E)     La fonction thérapeutique de la parole.
 
   « Tous les chagrins sont supportables si on en fait un conte ou si on les raconte » affirme Isak Dinesen (alias Karen Blixen, 1889.1962)
   Dire, pourrait écrire le poète, sera mon défaire. Exprimer son angoisse, c’est déjà être moins angoissé, dire sa faute, c’est déjà se sentir moins coupable, dire ce qui ne va pas dans la relation à l’autre, c’est commencer à dénouer le conflit, prélude peut-être à un nouvel avenir de ce qui semblait compromis.
   La parole a des effets cathartiques. D’où la pratique de la confession à l’œuvre dans le catholicisme ou les thérapeutiques psychologiques dont nos concitoyens font un grand usage aujourd’hui. Cf. le cours sur la psychanalyse pour développer ce point. Freud disait que « ce qui l’on ne dit pas avec des mots, on l’exprime par des maux.»
 
F)     La fonction performative de la parole.
 
   Dans son livre Quand dire c’est faire, (1963), John Austin montre que dans certains contextes l’exécution d’une action consiste essentiellement à prononcer certains mots.

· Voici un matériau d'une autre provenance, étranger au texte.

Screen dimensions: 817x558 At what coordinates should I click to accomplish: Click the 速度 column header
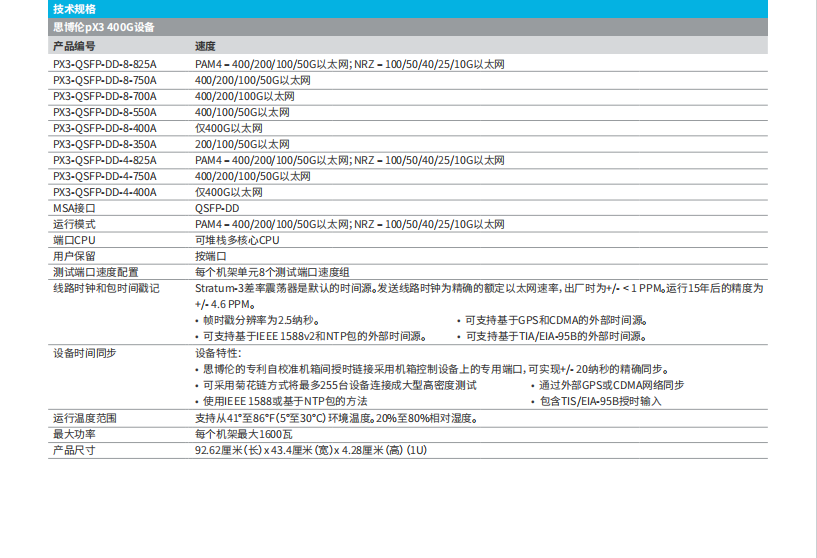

   Par exemple lorsque le prêtre dit : « je te baptise au nom du Père, du Fils et du St Esprit », ou l’officier d’état civil : « je vous déclare unis par les liens du mariage », l’acte de baptiser ou de marier consiste à prononcer ces énonciations. Si un membre du couple répond : « non je ne veux pas prendre pour époux un tel » c’en est fini de la cérémonie, l’institution du lien conjugal n’est pas accomplie.
   Austin appelle ces énoncés des énoncés performatifs et il les distingue des énoncés constatifs. Ce dernier consiste à décrire un événement (il pleut) sans pour autant en modifier le cours. Un énoncé performatif au contraire est destiné à intervenir sur la réalité. Le pardon, la promesse, une question, une excuse etc. ont un effet sur l’autre et ils modifient la situation dans laquelle chacun se trouve.
 
   Conclusion :
 
   Au terme de cette réflexion, on comprend l’irréflexion de l’opinion, lorsque sans nuance, elle oppose la parole et l’action. En réalité la parole est par essence une action mais elle n’en épuise pas le genre. Elle n’en est qu’une espèce et dans de nombreux cas, agir consiste à faire autre chose que parler.